Someone forwards me a link to an AWS Blog entry, Cloud MapReduce, which looks at Accenture's prototype MR engine built directly on top of the AWS stack: S3, simpledb, the message queue, etc

The paper is worth a read, they are very pleased about how few LOC it took to get working, and how it can be 60X faster than Hadoop.

My Initial thoughts

  1. A lot of the speedup comes from not shuffling; in Hadoop, shuffling/sorting stuff is optional. If you need to do it, and you do it in the right place, it pays off
  2. Physical Hadoop clusters normally bottleneck at the disk IO rates. Perhaps they are comparing Hadoop-on-EC2-VM performance with their Cloud MRs
  3. The LOC comparison is somewhat flawed as it doesn't include the lines of code needed for S3 (Java based, I believe), EC2 infrastructure, the message queue, database, etc
  4. Those LOC are the lines that Accenture get to maintain, from a maintenance cost perspective, the low #of lines is better.
  5. The SPOFs have not gone, just moved. No, the namenode may not fail, but all I have to do is report your credit card stolen to the bank and your cluster goes offline.

Its interesting in that it shows that a base cloud "stack" is important, and there is more than just VM hosting. You do benefit from a highly available , highly scalable filestore with direct (no need for a VM) remote access. Some kind of database is good, as is a message queue. Sometimes. And yes, you can write/rewrite applications that only work in this single environment. And once you do that, whoever owns the stack owns your code and your data

.
13Jan
Wed2010
Breaking and Entering

The BBC is showing Jude Law and others in Anthony Minghella's "Breaking and Entering". It's amusing that the dodgy-inner-city housing estate where the teenage burglar that is part of the story lives is somewhere some of my school-friends grew up in, and is off Abbey Road, one of the most famous roads in the city. Either St John's Wood has got rougher in 20 years, now that Maida Vale has been gentrified, or the film crew were scared to go to any part of London that they'd actually get robbed in.

13Jan
Wed2010
Debugging Linux Power Management

I like working on OSS projects, good teams, good problems. But I don't like being made to get involved with something way off my line-of-research just because it isn't working. Like my linux laptop's power management behaviour.

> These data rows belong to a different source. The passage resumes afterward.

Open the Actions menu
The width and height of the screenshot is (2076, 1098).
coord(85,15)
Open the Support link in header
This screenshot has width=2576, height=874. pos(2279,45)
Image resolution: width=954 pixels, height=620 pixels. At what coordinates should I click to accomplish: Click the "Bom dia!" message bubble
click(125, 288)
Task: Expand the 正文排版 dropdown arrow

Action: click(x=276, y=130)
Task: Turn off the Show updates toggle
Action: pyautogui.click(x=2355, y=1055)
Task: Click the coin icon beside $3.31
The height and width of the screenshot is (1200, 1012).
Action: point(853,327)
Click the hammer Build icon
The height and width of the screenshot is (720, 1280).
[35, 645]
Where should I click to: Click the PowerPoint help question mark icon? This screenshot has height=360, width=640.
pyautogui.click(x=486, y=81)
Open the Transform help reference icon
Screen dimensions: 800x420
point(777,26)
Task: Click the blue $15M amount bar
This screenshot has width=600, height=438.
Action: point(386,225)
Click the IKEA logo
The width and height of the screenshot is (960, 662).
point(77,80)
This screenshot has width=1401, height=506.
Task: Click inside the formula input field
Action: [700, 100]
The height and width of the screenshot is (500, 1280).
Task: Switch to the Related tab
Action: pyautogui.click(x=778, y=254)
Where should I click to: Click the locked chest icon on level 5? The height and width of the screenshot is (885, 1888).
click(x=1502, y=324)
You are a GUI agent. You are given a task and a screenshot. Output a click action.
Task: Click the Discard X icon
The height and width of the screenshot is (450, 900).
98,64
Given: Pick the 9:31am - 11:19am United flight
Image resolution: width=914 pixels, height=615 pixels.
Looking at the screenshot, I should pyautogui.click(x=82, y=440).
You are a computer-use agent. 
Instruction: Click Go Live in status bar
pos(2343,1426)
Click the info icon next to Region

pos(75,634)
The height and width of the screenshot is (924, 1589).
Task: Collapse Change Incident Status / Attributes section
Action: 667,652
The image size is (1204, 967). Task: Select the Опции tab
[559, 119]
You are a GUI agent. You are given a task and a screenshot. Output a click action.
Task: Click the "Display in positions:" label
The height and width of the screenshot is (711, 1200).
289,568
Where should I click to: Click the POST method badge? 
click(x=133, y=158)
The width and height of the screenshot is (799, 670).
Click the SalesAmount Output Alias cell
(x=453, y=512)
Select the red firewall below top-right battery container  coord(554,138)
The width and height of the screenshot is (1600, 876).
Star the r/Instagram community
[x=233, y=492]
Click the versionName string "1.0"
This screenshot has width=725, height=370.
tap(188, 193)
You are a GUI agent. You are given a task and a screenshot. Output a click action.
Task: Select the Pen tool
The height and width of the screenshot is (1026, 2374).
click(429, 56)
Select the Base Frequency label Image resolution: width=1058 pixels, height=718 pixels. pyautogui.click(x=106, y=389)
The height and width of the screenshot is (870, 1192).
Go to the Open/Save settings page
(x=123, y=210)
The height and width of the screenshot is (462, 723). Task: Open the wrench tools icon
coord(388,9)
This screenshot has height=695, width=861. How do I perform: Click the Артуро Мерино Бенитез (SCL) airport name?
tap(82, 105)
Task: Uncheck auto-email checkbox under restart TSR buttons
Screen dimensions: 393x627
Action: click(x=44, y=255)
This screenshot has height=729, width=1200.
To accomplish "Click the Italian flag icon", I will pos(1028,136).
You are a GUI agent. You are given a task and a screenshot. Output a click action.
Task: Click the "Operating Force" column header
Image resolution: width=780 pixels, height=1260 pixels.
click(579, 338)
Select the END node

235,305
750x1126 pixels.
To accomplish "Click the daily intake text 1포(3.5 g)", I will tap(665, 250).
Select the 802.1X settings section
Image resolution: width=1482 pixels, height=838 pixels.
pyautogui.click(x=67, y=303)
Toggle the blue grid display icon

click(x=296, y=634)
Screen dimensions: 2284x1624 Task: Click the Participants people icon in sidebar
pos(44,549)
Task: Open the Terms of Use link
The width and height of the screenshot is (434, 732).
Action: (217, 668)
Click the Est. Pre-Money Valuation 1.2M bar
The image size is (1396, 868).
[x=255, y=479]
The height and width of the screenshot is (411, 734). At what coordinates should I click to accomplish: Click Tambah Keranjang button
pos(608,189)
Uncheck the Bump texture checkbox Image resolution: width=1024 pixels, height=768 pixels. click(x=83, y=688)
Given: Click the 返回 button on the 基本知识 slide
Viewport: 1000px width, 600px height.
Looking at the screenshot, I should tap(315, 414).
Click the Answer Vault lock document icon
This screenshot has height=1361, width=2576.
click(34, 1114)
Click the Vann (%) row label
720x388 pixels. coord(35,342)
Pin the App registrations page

Yesterday: plug it in to AC power and an emergency hibernate is triggered, one it doesn't recover from. There's no point looking in /var/log/pm-suspend.log for what happened, because when the machine crashed: no log. Seen that before when logging laptop behaviour on Win98 boxes. They sleep, but they don't wake up.

One finding so far: pulse-audio can't suspend unless you have the machine name set to 127.0.0.1 in /etc/hosts, which may be the ubuntu default, but something that is not much good for Hadoop or RMI on the laptop. It's sudo's fault, and I may go for a network-unfriendly hostname just to see if that is the cause. That or try out Windows 7 for a while.

7Jan
Thu2010
PDF vulnerabilities

The computing industry has got so used to criticising windows for being insecure that it's got complacent. Anything that opens content from an untrusted source -which means any email, any URL- is vulnerable and has to be kept secure. The big problem with Windows and OS/X is that neither platform has support for updating all your installed apps, keeping them secure.

Which is a problem given how ubiquitous PDF readers are in the enterprise. Sans has a good analysis up of a malware attack in a PDF for which Acrobat Reader does not have a patch for. The only way to secure it is to turn JavaScript off.

This raises a question. for me, the primary use of Acroread is to read PDF files. No scripting, no browser integration. So why does acroread have these features? It's feature creep for the benefit of Adobe "Let's make acrobat a platform! No need for HTML and web forms! We can do it all in PDF!". This benefit imposes a cost on all users, we have to keep our systems up to date, worry about every Windows VM, add something else to the weekly linux updates. And until such 0-day exploits are fixed, worry a lot.